В душе Морской уже понял, что, сам того не желая, из отстраненного консультанта следствия превращается в активного участника событий, ведущего личную и тайную войну с опасным и влиятельным врагом, потому внешне был особенно приветлив и обещал ни в чем не подвести.
* * *
– Чепуха какая-то, – шептались на кухне через пятнадцать минут Морской с Галочкой.
– Да, – соглашался Морской, – абсурд полнейший. Зачем ему понадобился игорный клуб? Почему именно сейчас? И, главное, что с этим делать? Не сообщить Ткаченко вроде как нельзя. Сообщить – равносильно тому, что открыто заявить Саенко, что я собираюсь с ним воевать. Ищу клуб и иду играть с одной лишь целью – проверить, не связано ли все это с делом Коли. Вообще, мне, если честно, очень гадко. Я получаюсь и предатель, и подлец…
– Не ты, а мы! – не совсем в том, в чем хотелось Морскому, поправила Галя. – Я, разумеется, пойду с тобой по этой карточке. Пожалуйста, не возражай! – услышав аргументы, мол, она везде была с ним, чтобы избежать опасности, но сейчас, когда будет совсем небезопасно, ей было бы лучше остаться дома, Галина состроила такую жалобную гримасу и посмотрела так умоляюще, что деваться Морскому было некуда.
– Хорошо, поедем завтра вместе на Москалевку. Не знаю уж, найдем ли мы подпольный игорный клуб, но поиграем в сыщиков на славу, это точно…
– Что же касается «предатель и подлец», – перешла к более важным вещам Галина, – мне кажется, мы станем предателями, если не сообщим товарищу Ткаченко о странных интересах Саенко. Нельзя забывать, что речь идет о подозреваемом в организации убийства. О том самом человеке, которого ты застукал за подменой дедушкиного лекарства…
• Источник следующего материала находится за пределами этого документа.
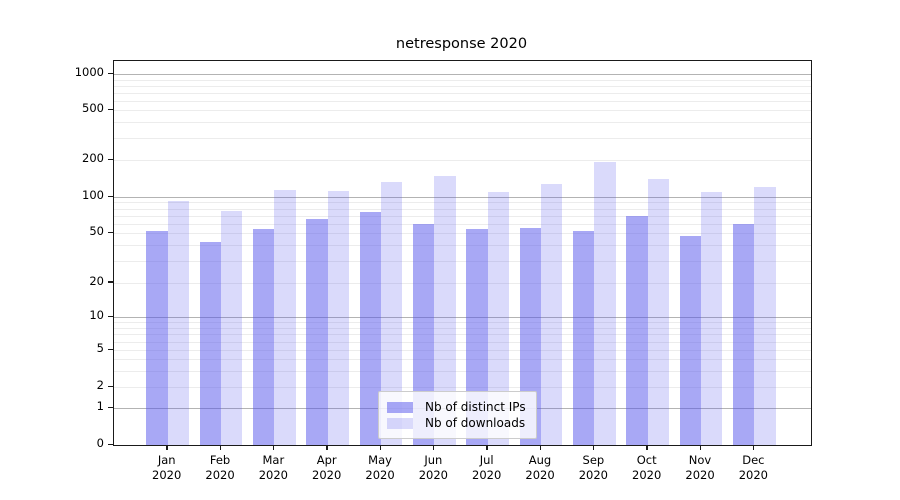 Image resolution: width=900 pixels, height=500 pixels. I want to click on bar-downloads-feb, so click(232, 328).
– Все верно, – вздохнул Морской. – Осталось только понять, как технически связаться с Ткаченко. У нас на хвосте Великан, – чтобы не афишировать свои волнения, Морской не выглядывал в окно, но в наличии слежки не сомневался. – Любые наши контакты с органами покажутся Саенко подозрительными… Да и не с органами тоже. Со стороны все должно выглядеть так, будто мы ничем другим, кроме розысков саенковского клуба, не занимаемся.
Беседу прервали несколько осторожных дверных звонков. Морской знал, кто так звонит:
– Лариса! – воскликнул он с такой интонацией, будто кричал знаменитое «Эврика!», но тут же сник, вспомнив слова Двойры о том, что он бездумно подвергает дочку риску.
– Я еле вырвалась к вам! – с порога затараторила светящаяся Ларочка. – От мамы есть наказ: после уроков – сразу домой. Но я нашла лазейку! От физкультуры я освобождена и, чем сидеть в зале, вполне могу уйти домой – урок-то самый последний. Формально – все честно, уроки еще не закончились, а как закончатся, я сразу побегу домой.